Originals

“Don’t Smile Until Thanksgiving” and Other Tips for New Teachers

Don’t smile until Thanksgiving:

To earn your kindergarten students’ respect, start the year off strict and smile-free. Your students might test your anti-smiling resolve prior to Thanksgiving by saying cute things like, “You’re my best fwend” or “I wuv you.” Do not break. If students catch you smiling before Thanksgiving, they will probably assume you are a professional clown. Making serious faces is the only way to maintain any semblance of control over your class. If you are afflicted with Resting Smiley Face, teaching kindergarten may not be right for you.

 

Don’t laugh until Christmas:

Ensuring that your 5-year-olds are college and career ready depends on classroom management. Students tend to interpret laughter as encouragement to be even sillier, which will leave no time to learn the colors of the rainbow or how to share. This tip will likely be difficult to follow due to your students’ plethora of giggle-inducing knock-knock jokes. Remain stoic and initiate your own joke:



 

“Knock-knock.” 

 

“Who’s there?” 

 

“Your teacher, NOT laughing.”

 

Don’t sleep at home until Pajama Day:

Students have long hypothesized that teachers live in the school building.
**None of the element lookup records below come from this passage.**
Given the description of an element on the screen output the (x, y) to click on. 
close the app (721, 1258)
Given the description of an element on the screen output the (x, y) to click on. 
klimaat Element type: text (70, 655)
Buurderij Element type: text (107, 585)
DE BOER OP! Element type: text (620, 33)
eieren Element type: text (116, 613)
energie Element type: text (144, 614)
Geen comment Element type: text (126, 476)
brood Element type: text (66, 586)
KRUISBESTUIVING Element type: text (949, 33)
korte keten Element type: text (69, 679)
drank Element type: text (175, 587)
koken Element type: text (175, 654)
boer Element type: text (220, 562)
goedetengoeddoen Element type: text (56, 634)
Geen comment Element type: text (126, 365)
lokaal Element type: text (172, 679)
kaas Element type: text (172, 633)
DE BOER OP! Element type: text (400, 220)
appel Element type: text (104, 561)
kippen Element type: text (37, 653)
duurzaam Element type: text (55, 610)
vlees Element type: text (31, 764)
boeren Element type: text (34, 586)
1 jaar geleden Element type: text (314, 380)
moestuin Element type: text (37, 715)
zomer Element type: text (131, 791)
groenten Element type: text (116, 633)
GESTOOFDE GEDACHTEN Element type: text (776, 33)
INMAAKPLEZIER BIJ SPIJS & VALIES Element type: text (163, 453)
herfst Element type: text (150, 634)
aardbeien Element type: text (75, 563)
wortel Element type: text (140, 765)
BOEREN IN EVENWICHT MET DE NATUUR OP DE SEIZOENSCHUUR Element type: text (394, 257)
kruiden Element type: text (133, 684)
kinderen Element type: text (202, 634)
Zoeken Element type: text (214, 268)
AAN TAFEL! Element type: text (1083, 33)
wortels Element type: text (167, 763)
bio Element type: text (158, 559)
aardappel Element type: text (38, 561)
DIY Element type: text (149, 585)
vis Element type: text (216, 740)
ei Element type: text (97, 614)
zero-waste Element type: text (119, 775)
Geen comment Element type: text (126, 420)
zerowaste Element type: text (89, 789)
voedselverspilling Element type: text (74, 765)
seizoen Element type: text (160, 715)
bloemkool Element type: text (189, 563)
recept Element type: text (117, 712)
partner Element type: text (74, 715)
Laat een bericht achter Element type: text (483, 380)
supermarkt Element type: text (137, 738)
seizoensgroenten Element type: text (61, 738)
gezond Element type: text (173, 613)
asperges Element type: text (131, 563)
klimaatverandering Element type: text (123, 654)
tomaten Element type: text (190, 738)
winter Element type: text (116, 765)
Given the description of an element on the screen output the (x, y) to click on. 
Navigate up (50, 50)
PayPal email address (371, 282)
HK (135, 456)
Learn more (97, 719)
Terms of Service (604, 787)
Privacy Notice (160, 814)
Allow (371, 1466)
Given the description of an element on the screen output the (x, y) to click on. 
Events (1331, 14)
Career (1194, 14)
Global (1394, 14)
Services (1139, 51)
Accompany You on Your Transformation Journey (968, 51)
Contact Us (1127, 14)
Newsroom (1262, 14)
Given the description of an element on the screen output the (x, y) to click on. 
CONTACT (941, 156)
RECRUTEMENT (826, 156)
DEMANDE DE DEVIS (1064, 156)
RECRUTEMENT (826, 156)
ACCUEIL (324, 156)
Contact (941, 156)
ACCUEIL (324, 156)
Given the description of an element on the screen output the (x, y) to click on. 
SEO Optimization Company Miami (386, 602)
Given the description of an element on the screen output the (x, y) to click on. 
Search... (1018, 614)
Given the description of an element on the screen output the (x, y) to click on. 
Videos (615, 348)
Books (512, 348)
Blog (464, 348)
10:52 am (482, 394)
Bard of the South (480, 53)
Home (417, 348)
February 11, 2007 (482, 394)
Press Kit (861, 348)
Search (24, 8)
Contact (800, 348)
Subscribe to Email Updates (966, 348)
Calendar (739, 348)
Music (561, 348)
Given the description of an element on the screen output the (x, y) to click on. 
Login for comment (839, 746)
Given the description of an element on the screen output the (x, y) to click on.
If you are truly committed to preparing your 5-year-old students to learn the scientific method, then you must leave a solid trail of evidence that you do, in fact, live in the building. Pillows, sleep masks, and some dental floss will suffice. If you care about your students’ futures in STEM, then you must maintain the ruse. If you slip and reveal your double life, you will ruin any chances that your students will focus on their phonics.

 

 

Don’t admit you have a first name until the 100th Day of School:

Let’s say it’s the 99th day of school and a fellow teacher pokes her head into your room to say, “Let’s touch base during prep time about tomorrow’s jelly bean counting station, Doris.” Your students exclaim, “Wait…who’s Doris? Isn’t your first name ‘Miss’?” In this scenario, you must gasp and pretend to faint on the colorful classroom rug. Once you have opened your eyes and taken a sip from an apple juice box, you’ll have no choice but to whisper, “Doris was my secret spy name. That’s right; I used to be a professional spy for the jelly bean companies.” Your students will be so shocked, impressed, and/or confused that they will be speechless. Along with not smiling, laughing, or leaving the school building, occasional fainting is necessary for orderly instruction.

 

Don’t pee until the spring Scholastic Book Fair: 

If kids know you pee, they’ll know you drink water, and if they know you drink water, they’ll figure out you’re human, and if they figure out you’re human….well, that’s too slippery of a slope to consider. Avoid the potential for chaos. As the Nike slogan should go, Just Hold It. Wait until the spring Scholastic Book Fair, when your students will be too mesmerized by the giant rolling shelves of stories and stuffies to notice you tiptoe to the one working staff bathroom on the third floor. If a student catches you sneaking out the door, quickly distract them with the latest Elephant and Piggie book.

 

Don’t eat until Kindergarten Commencement:

Kids don’t respect those who need nourishment to survive. Have you ever heard a former child reflect on their early education by saying, “Oh, I loved Mrs. So-and-so. She consumed Activia yogurt frequently.” No? There’s a reason for that, and it’s that competent teachers do not consume yogurt or eat anything at all. Other things that competent teachers do not do are sit, sneeze, swallow, nod, blink, or breathe. Instead, save these activities for the summer.

 

Do make fart jokes all year long:

Kids do respect the hell out of those.